WHAT YOU ARE ASKED TO DO » Please restate the data that follows, leaving every word in place.

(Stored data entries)
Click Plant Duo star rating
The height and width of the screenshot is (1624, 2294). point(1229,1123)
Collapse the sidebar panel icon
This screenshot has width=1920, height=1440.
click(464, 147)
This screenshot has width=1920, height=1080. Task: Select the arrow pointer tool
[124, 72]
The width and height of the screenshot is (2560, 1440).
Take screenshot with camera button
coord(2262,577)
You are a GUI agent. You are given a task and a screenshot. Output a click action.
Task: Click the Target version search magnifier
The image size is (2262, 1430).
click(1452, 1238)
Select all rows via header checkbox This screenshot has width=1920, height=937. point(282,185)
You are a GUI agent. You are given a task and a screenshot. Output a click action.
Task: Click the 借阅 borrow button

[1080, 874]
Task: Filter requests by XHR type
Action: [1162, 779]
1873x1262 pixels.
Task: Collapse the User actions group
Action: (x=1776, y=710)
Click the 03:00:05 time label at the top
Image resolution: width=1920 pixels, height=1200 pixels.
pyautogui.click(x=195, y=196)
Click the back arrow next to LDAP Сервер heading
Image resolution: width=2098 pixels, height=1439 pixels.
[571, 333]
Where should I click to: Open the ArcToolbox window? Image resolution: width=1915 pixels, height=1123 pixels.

WORKED SOLUTION »
Click Plant Duo star rating
The height and width of the screenshot is (1624, 2294). point(1229,1123)
Collapse the sidebar panel icon
This screenshot has width=1920, height=1440.
click(464, 147)
This screenshot has width=1920, height=1080. Task: Select the arrow pointer tool
[124, 72]
The width and height of the screenshot is (2560, 1440).
Take screenshot with camera button
coord(2262,577)
You are a GUI agent. You are given a task and a screenshot. Output a click action.
Task: Click the Target version search magnifier
The image size is (2262, 1430).
click(1452, 1238)
Select all rows via header checkbox This screenshot has width=1920, height=937. point(282,185)
You are a GUI agent. You are given a task and a screenshot. Output a click action.
Task: Click the 借阅 borrow button

[1080, 874]
Task: Filter requests by XHR type
Action: [1162, 779]
1873x1262 pixels.
Task: Collapse the User actions group
Action: (x=1776, y=710)
Click the 03:00:05 time label at the top
Image resolution: width=1920 pixels, height=1200 pixels.
pyautogui.click(x=195, y=196)
Click the back arrow next to LDAP Сервер heading
Image resolution: width=2098 pixels, height=1439 pixels.
[571, 333]
Where should I click to: Open the ArcToolbox window? Image resolution: width=1915 pixels, height=1123 pixels.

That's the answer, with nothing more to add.